Nan Goldin, Künstlerfreundin aus Bostoner Tagen, in deren Schatten Morrisroe bislang stand, erinnert sich: »Mark war ein Aussenseiter in jeder Hinsicht – sexuell, gesellschaftlich und künstlerisch ...«. So ist die romantisierende Ästhetik seiner Sandwich-Prints dem Piktorialismus eines Alfred Stieglitz näher, als der Anti-Sentimentalität der 1980er Jahre. Morrisroe kopierte dafür seine Farbnegative auf Schwarz-Weiss-Film, belichtete beide Negative übereinander und erzielte damit eine gedämpfte, samtene Farbigkeit, satte, dunkle Partien und ein grobes Korn. Der verführerische Manierismus dieser Akte, Portraits, Stilleben und Stadtlandschaften wird durch die expressive Improvisation zarter Retuschestriche und ungestümer Beschriftungs-Graffitis am weißen Bildrand kontrastiert. Halluzinatorisch wirken diese Bilder, wie geisterhafte Erscheinungen einer spiritistischen Sitzung. Bildgewordener Duft verblühender Lilien. Schnappschüsse eines Schwebezustands, unentschlossen zwischen An- und Abwesenheit, Traum und Wirklichkeit, Leben und Tod: Stephen träumt von Jeanne; ein knorriges Stück Treibholz schwebt im Sand von Coney Island, wie die Fata Morgana eines geborstenen Segelschiffs über der Glut einer endlosen Wüste; am Himmel, der so fließend und verschwommen wirkt, wie das Innere eines Körpers ohne Organe, zieht die Silhouette eine Pelikans vorüber.

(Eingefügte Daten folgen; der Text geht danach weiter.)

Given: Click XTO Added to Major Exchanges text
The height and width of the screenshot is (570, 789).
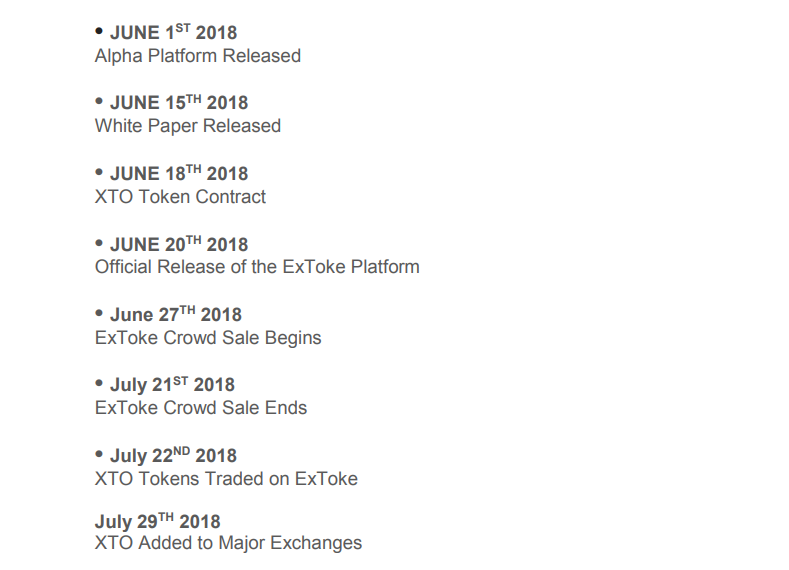Looking at the screenshot, I should [x=228, y=544].
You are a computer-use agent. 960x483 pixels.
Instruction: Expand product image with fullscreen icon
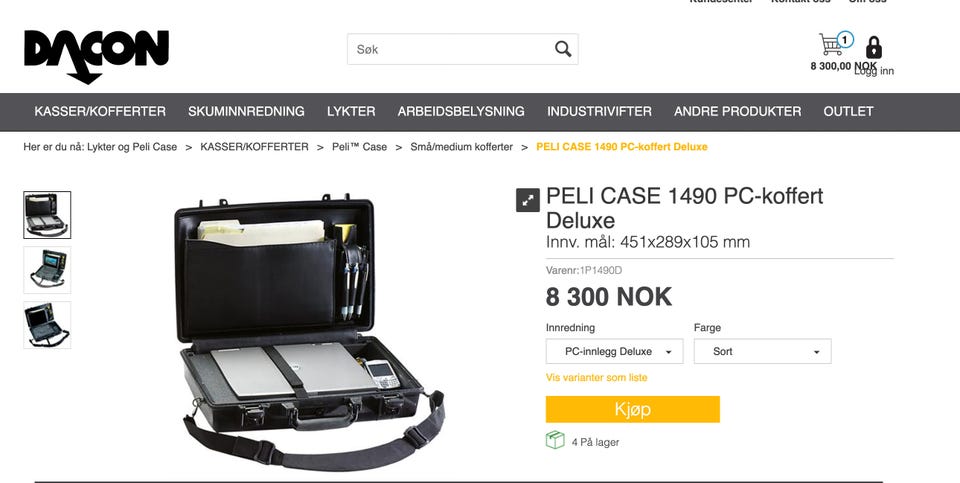tap(528, 200)
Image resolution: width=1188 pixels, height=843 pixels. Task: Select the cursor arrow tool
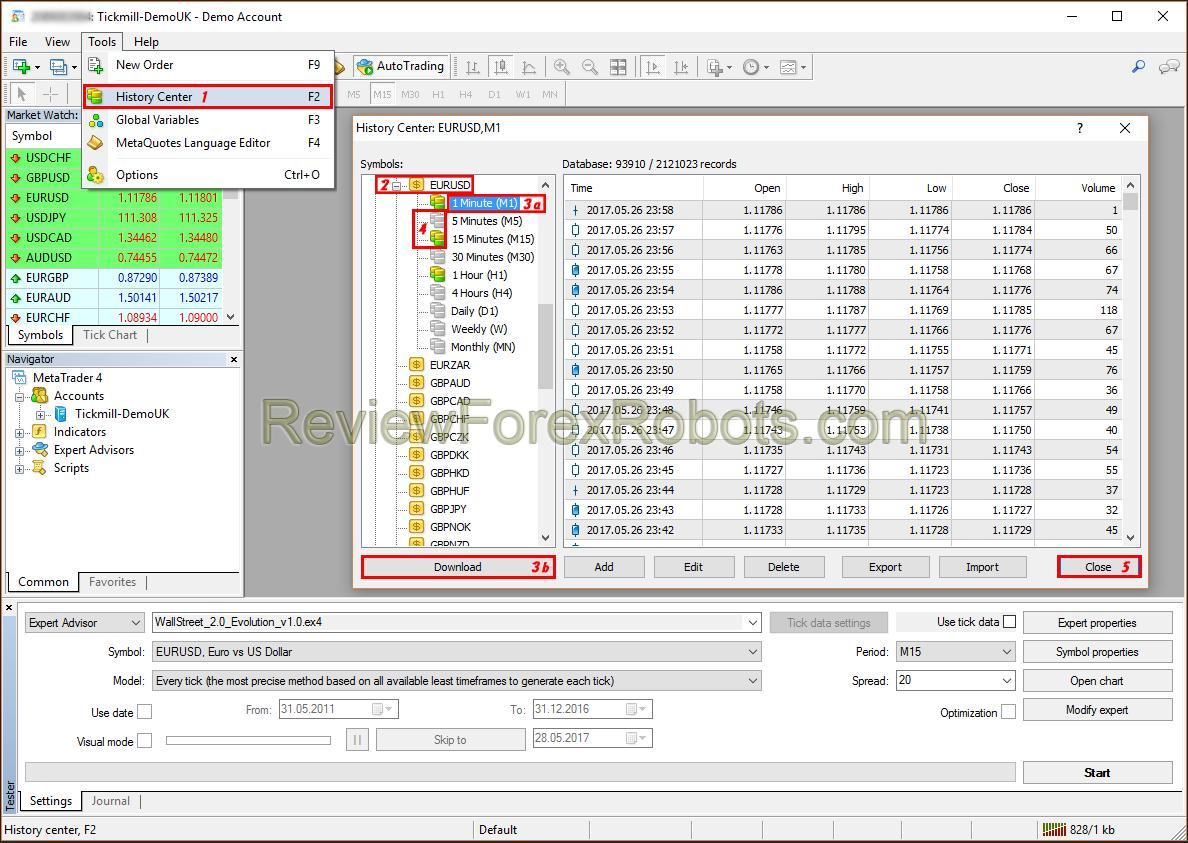point(21,94)
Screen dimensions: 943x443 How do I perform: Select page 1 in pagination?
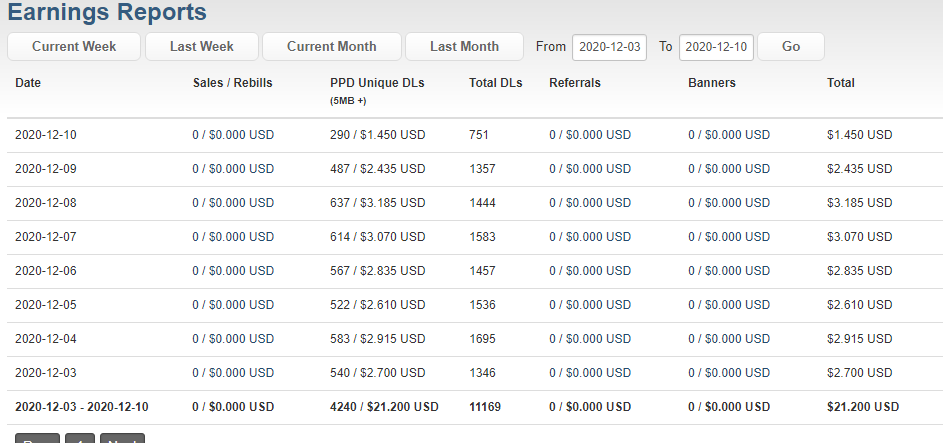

»Damit die Geister erscheinen, die Ektoplasmen ausströmen, die UFOs landen können, muss es dunkel sein. Erst wenn das Licht weg ist, sind die unangemeldeten Besucher frei, in der Luft herumzufliegen wie verschüttete Milch.« (Mark Alice Durant) Der auf dem Bett liegende Rückenakt mit dem verrenkten Arm, »In the Home of a London Rubber Fetishist« (1982), ist in Sepia, Purpur und Gold getränkt und könnte einem Polizeiarchiv perverser Verbrechen des 19.Jahrhunderts entstammen. Die Misshandlungen finden ihre Fortsetzung in betont unsauberen Abzügen voller zufälliger Kratzer und Stäubchen. Nach seiner HIV-Diagnose und den immer häufiger werdenden Krankenhausaufenthalten, wo er sich jeweils im Badezimmer eine Dunkelkammer einrichtete, widmete sich Morrisroe seinen Fotogrammen, für die er weder Kamera noch Modell benötigte. Als Negativ dienten ihm mehrere übereinander kopierte Bildmotive, Alltagsgegenstände, Röntgenbilder des eigenen Körpers, alte Pornohefte, Comicstrips und Werbeanzeigen, die zu psychedelisch fiebrig bunten Abstraktionen verschmelzen. Es sind pulsierende Wärmebilder von Körpern zwischen orgiastischer Sexualität und Verlöschen.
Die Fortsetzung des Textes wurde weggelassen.